Por Diego Pazmiño
Edición 460 – septiembre 2020.
Fotografías: La Flor y El Ojo, Karina Terán
Cada familia cuenta una historia que no es la propia sino la de una pequeña y compleja civilización en sí misma. Algunas heredan a sus descendientes títulos, posiciones, contactos. Y otras simplemente siguen un camino que parece trazado por un orden superior, tan maravilloso como inevitable.

Clan Cachimuel
Cada vez que me acercaba a la puerta del cuarto en el que estaban reunidos los hermanos Cachimuel, escuchaba la canción que estaban tocando al otro lado. Son once personas y nunca dejan de tocar sus instrumentos. Necesitaba hablar con ellos, pero sentía que estaba interrumpiendo una celebración. Igual me contestaron de la manera más entregada; tomándose su tiempo, pensando y desarrollando cada respuesta. Pero yo, francamente, prefería retrasar mi entrada. Primero porque me gusta escucharlos y, segundo, porque no se puede competir con un sanjuanito.

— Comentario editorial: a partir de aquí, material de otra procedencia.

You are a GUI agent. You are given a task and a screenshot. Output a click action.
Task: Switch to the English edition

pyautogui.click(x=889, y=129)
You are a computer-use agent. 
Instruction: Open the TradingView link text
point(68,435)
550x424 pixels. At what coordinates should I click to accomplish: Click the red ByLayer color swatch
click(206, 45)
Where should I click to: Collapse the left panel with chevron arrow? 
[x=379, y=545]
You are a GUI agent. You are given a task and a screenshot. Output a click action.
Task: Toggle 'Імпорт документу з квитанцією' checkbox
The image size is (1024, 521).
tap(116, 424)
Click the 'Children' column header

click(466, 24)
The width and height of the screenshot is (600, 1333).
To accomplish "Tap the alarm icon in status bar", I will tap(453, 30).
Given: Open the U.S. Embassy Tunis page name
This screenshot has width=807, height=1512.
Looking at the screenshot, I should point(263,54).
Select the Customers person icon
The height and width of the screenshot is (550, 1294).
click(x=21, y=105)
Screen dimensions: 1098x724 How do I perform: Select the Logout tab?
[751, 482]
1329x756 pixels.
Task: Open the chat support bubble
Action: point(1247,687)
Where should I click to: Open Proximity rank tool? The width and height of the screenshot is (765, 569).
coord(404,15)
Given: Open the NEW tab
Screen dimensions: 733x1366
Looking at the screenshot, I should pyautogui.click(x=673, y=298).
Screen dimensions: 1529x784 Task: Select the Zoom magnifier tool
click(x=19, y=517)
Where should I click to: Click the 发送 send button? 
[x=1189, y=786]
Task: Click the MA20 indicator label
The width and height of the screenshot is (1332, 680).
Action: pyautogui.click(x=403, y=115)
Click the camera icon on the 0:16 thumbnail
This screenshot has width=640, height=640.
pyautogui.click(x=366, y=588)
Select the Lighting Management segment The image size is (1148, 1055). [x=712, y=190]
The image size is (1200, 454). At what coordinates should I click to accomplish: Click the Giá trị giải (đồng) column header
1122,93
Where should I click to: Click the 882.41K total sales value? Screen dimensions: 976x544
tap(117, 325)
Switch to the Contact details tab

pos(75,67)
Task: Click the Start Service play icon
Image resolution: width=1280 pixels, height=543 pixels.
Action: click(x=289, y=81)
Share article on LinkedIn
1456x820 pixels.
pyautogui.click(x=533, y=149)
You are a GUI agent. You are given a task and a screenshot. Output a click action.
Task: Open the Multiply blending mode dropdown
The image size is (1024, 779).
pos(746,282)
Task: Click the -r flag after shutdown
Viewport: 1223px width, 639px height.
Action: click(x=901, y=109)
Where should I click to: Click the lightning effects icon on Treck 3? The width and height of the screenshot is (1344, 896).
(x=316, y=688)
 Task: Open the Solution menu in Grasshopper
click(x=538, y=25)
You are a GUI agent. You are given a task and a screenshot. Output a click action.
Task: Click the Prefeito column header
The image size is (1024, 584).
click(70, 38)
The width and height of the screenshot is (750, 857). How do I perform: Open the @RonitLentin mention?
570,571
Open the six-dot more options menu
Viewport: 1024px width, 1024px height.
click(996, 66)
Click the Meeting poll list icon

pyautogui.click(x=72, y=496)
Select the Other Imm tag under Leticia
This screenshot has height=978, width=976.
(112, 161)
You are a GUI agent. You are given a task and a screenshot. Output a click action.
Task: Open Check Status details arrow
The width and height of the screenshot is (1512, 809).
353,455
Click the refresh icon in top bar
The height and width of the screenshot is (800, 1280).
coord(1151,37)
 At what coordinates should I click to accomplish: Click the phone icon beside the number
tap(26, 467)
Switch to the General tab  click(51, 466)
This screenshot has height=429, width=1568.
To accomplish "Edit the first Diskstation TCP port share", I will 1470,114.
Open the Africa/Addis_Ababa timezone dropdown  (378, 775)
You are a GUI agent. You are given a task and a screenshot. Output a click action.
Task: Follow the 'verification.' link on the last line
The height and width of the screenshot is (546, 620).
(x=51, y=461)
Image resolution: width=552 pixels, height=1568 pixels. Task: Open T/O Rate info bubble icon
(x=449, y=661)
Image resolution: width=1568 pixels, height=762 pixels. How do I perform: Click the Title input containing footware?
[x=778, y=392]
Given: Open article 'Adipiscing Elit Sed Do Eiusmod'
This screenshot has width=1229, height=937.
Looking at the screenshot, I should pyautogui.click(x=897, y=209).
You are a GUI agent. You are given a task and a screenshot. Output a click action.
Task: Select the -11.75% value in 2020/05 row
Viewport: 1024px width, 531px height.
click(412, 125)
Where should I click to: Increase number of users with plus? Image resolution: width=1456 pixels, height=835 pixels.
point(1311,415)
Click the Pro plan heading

El trabajo del grupo de danza y ensamble musical Yarina, de Otavalo, resulta más que inspirador. En un principio, se trató de un proyecto compuesto íntegramente por miembros de la familia Cachimuel, pero desde hace varios años cuenta con la colaboración de otros artistas: fusionan ritmos andinos, africanos y contemporáneos, y escriben en kichwa. Cada hermano domina varios instrumentos musicales; algunos forman parte de grupos que exploran géneros como el jazz o el hip hop, y por los que también son ampliamente reconocidos.